We can also start by thinking about how to remove the power differential in the classroom. As instructors, we believe that we’re learning together alongside our students, and recognize that we as instructors don’t always have the answer. The classroom can be a collaborative place for mutual growth, as opposed to one led by an instructor with a definitively “right” or “wrong” way.

TM: That comment about unlearning is spot on. For example, say you’re learning about an assessment in mental health that measures cognition. As you’re learning about it, you can take a decolonized stance to acknowledge this assessment is based on the idea that society values people with higher cognitive capacity, or ask whether we’re learning this assessment in order to determine how the person can maximize independence.

Another issue I’ve heard from a few students is that it’s hypocritical to talk about decolonizing when higher education is so expensive and restricted to people who are able to afford it, and whether peoples’ ability to pay tuition or not is based upon historical patterns of discrimination and oppression: ‘How can we decolonize when we’re part of a colonized institution?’ I answer first with validation to acknowledge that, yes, this institution is embedded in coloniality. But the first step is always questioning. We may not have control to change the financial structure or conditions, but we can start with a dialogue that questions assumptions.

MM: What are the next steps on your decolonizing agenda, and what do you see as potential long-term impacts of taking decolonized approaches?

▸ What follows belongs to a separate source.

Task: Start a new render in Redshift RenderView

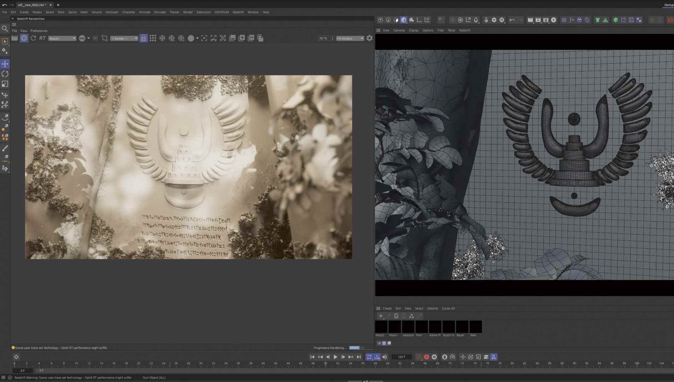Action: pyautogui.click(x=24, y=38)
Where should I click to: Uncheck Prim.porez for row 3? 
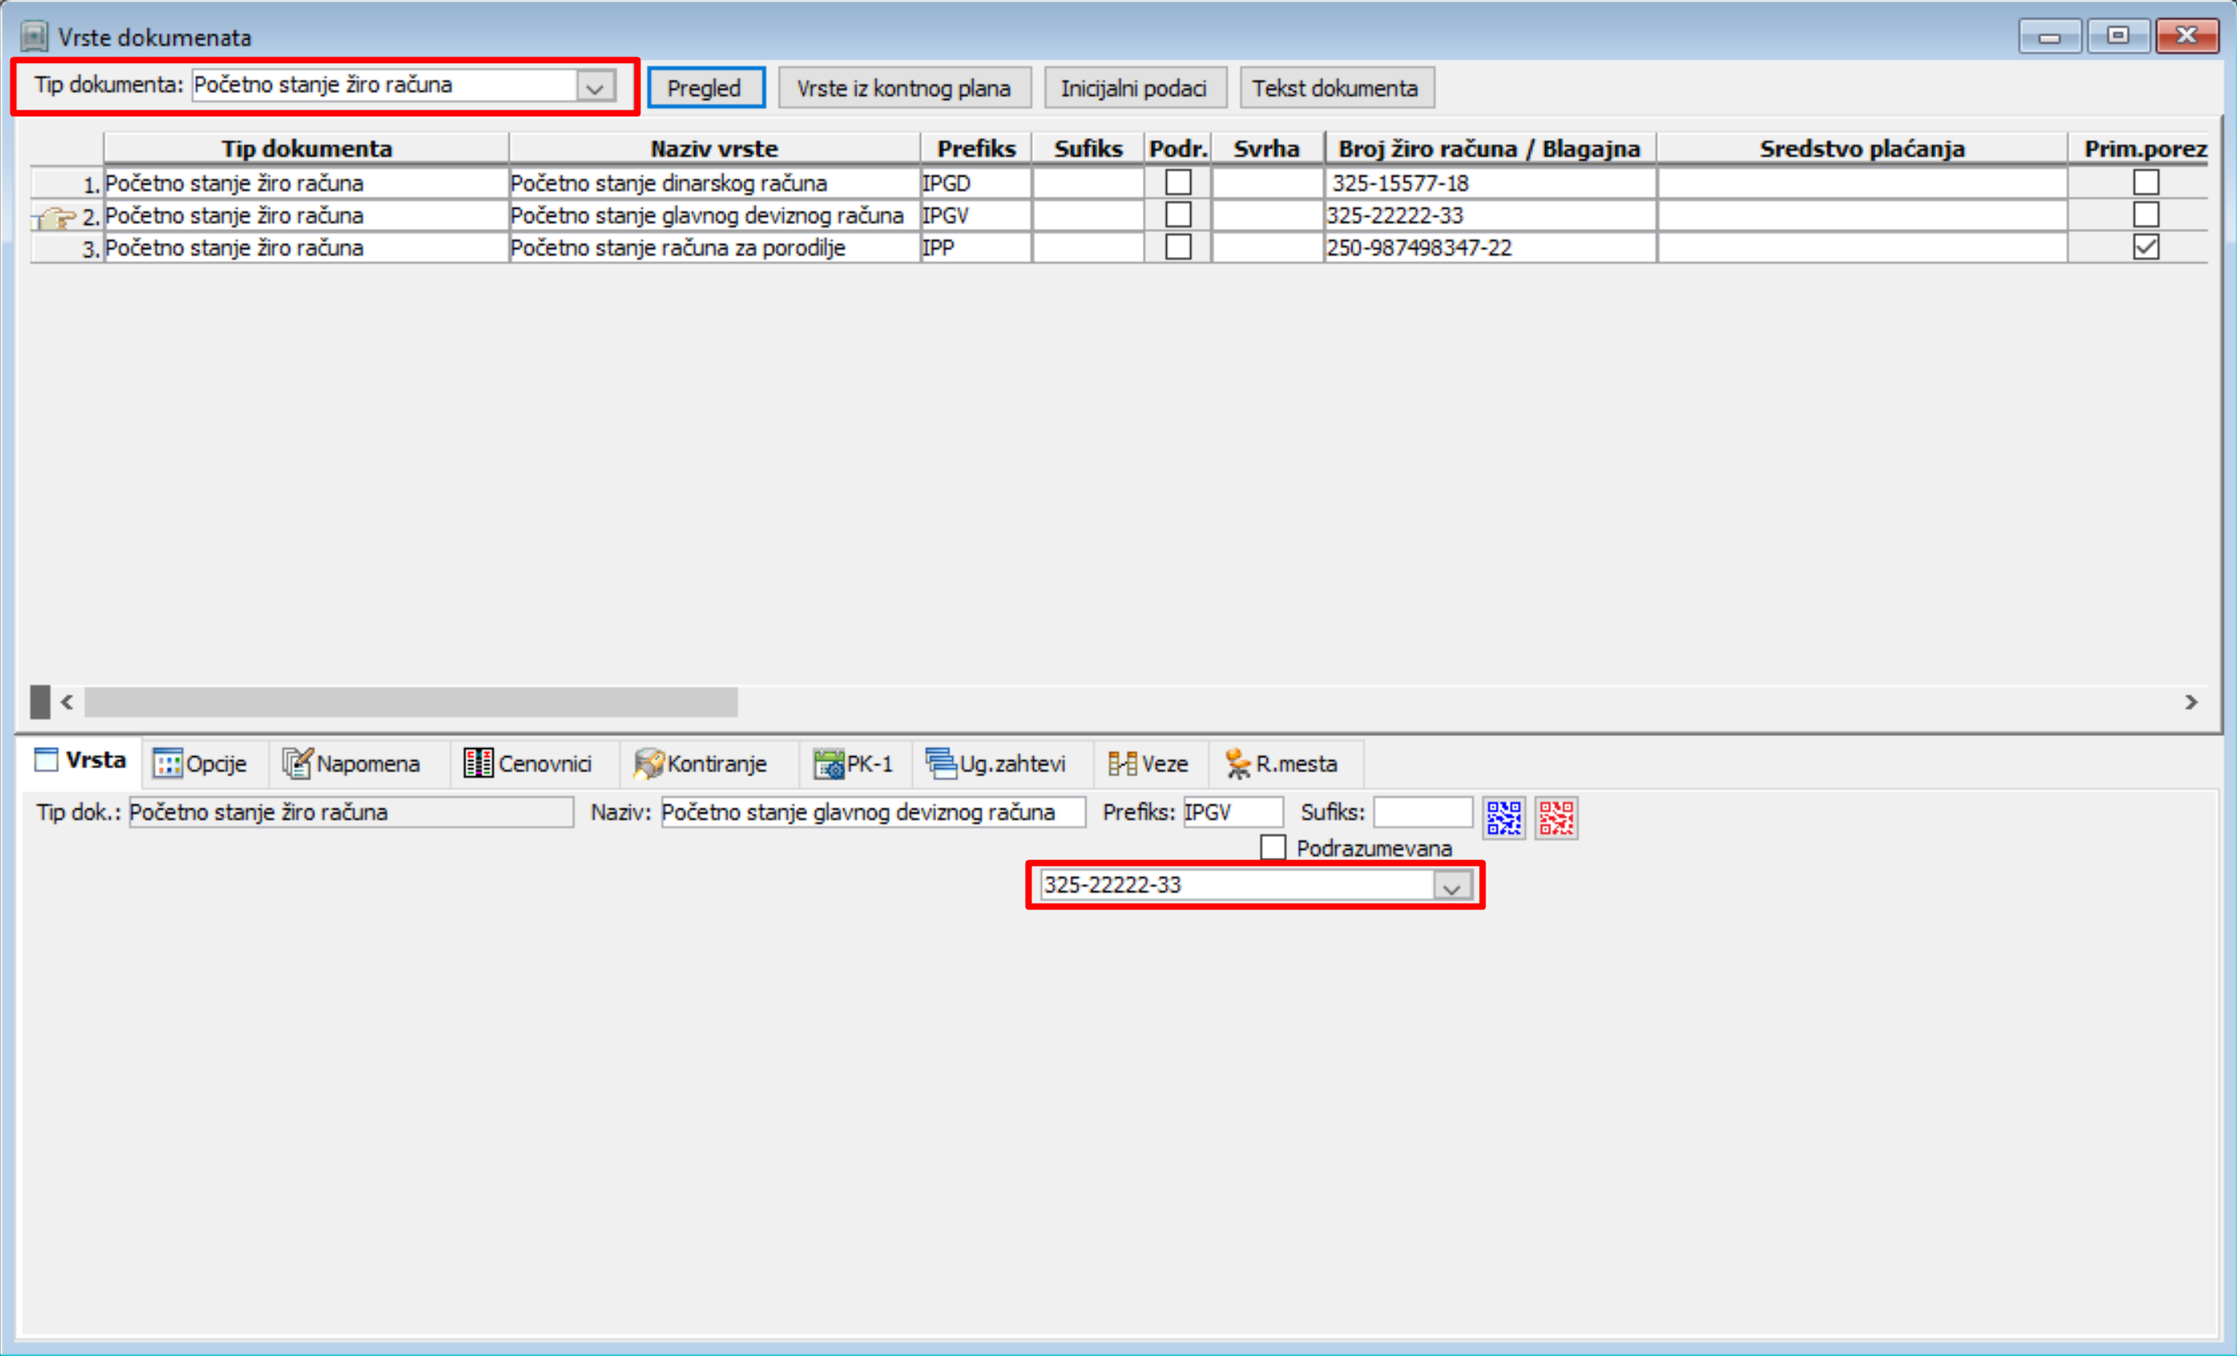tap(2145, 247)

TM: I think that a lot of students today really want to make sure that the care they provide is more than just culturally considerate, but is proactively anti-racist and anti-oppression. I think they have a huge desire to provide services as future clinicians in this way. My hope is that this content will be more threaded throughout our new Entry-OTD program. Each class has some component that addresses JEDI, which builds on decolonization ideas which we introduce in the very first semester. Then, through the Reflective and Responsive Practitioners curriculum thread, students will continue talking about, learning and applying it.

JG: I’m in the clinic the majority of the time, and deficit-based reimbursement — the Westernized concept of using deficits as the qualification basis for OT services — is such a huge hurdle. But I do believe that embedding these concepts into our professional education program prepares USC Chan students to be clinicians who can push back when confronted with colonialism in practice. And when they go out into the world, they can question everything rather just emulate and perpetuate what’s already happening.

JJ: We presented on this topic at the 2022 AOTA Conference, with a focus on both education and clinical practices. The majority of attendees were faculty members from different institutions, and we had a lot of really powerful conversations about what’s working, what’s not and the facilitators and barriers in certain institutions. That was really fruitful conversation, and everyone was so hungry to share their experiences and support each other in order to do more in their programs — it was really inspiring!